**Enunciado:**
Transcribe sin cambios la parte que comienza con la línea que contiene "Task: Collapse the" y termina con la línea que contiene "The image size is (1558, 784).", ambas incluidas.

**Material extraído:**

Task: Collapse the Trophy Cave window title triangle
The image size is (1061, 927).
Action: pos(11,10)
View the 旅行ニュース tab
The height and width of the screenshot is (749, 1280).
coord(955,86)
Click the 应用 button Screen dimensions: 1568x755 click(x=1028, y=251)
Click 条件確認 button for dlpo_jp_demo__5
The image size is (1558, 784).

==

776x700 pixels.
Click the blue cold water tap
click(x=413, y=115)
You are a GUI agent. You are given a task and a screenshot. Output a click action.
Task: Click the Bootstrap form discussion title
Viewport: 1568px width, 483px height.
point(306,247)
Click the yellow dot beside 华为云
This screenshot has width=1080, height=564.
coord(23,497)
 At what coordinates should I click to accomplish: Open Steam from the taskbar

**Resultado:**
Task: Collapse the Trophy Cave window title triangle
The image size is (1061, 927).
Action: pos(11,10)
View the 旅行ニュース tab
The height and width of the screenshot is (749, 1280).
coord(955,86)
Click the 应用 button Screen dimensions: 1568x755 click(x=1028, y=251)
Click 条件確認 button for dlpo_jp_demo__5
The image size is (1558, 784).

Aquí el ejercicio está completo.